Given records:

++++++++++

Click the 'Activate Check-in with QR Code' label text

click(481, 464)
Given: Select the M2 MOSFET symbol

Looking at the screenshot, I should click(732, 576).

++++++++++

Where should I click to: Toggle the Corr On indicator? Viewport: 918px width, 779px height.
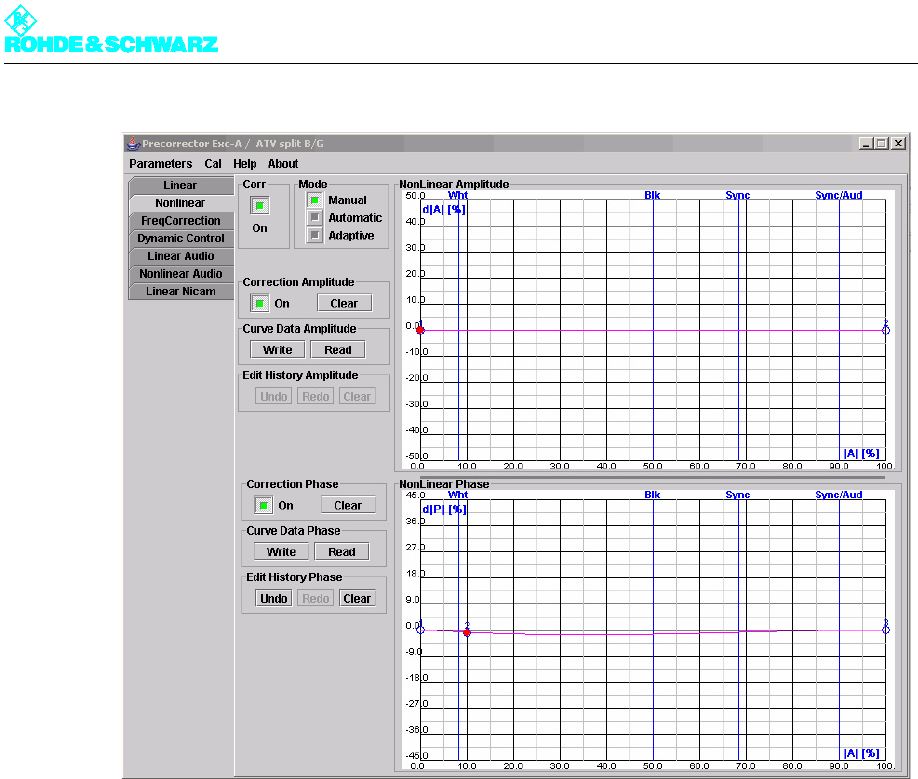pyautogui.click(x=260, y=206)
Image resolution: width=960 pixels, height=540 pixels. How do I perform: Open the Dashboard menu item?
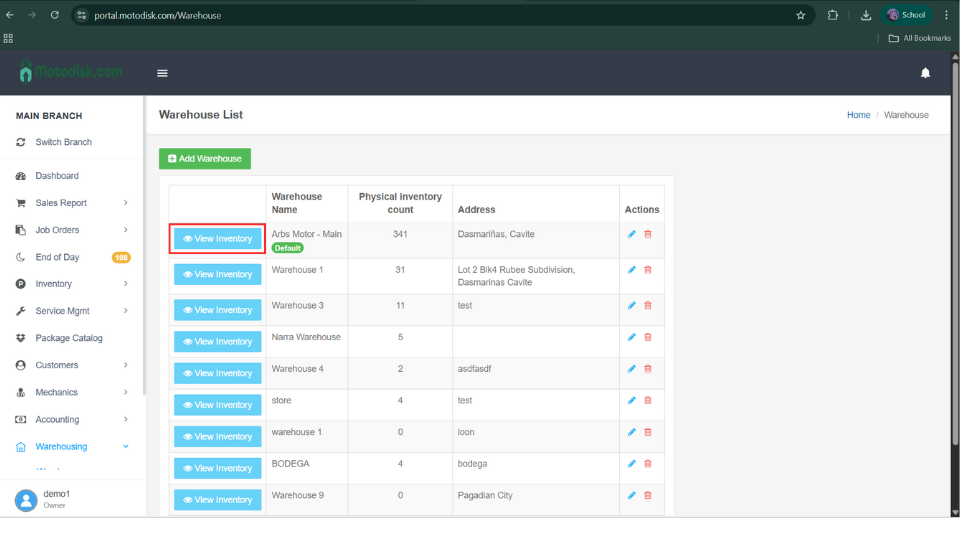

++++++++++

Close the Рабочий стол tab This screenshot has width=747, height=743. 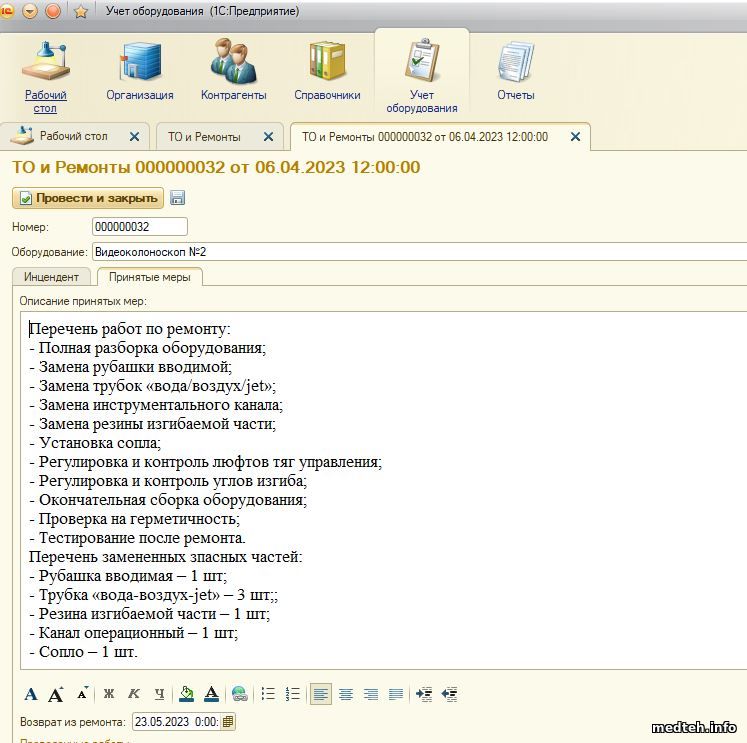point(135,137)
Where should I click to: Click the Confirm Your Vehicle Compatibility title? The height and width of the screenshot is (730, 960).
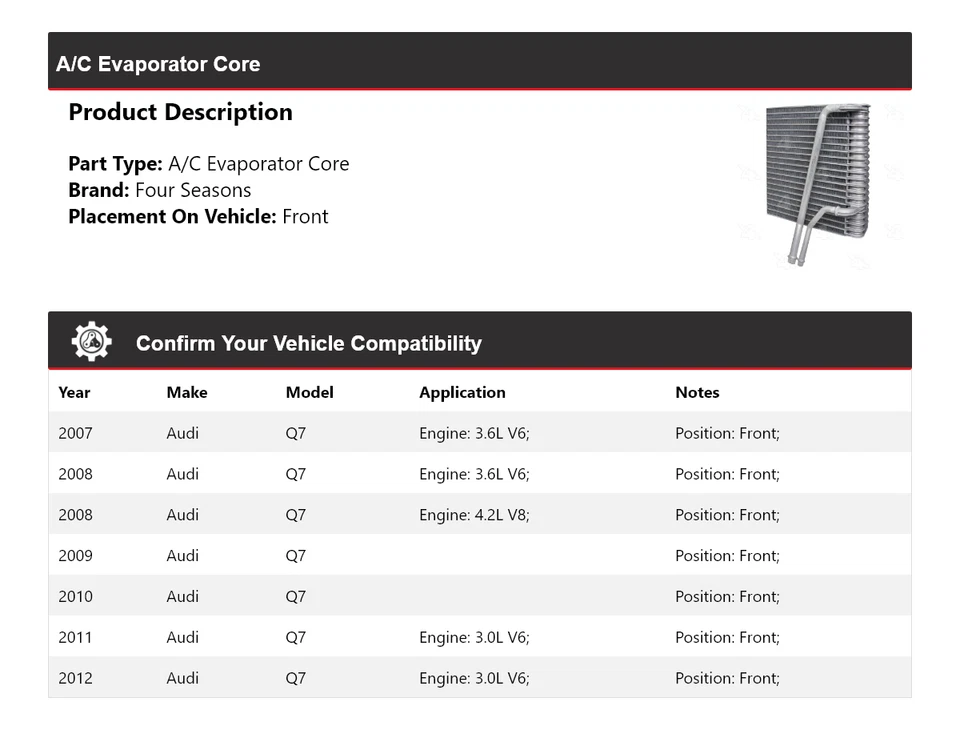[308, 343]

++++++++++

Instructions for the task: Would you copy, word for word, only the lines above from the one containing "Where should I click to: Toggle" through the one containing "Image resolution: width=960", both included, and please leave out the pictures?

Exercise solution:
Where should I click to: Toggle the Corr On indicator? Viewport: 918px width, 779px height.
pyautogui.click(x=260, y=206)
Image resolution: width=960 pixels, height=540 pixels. How do I perform: Open the Dashboard menu item?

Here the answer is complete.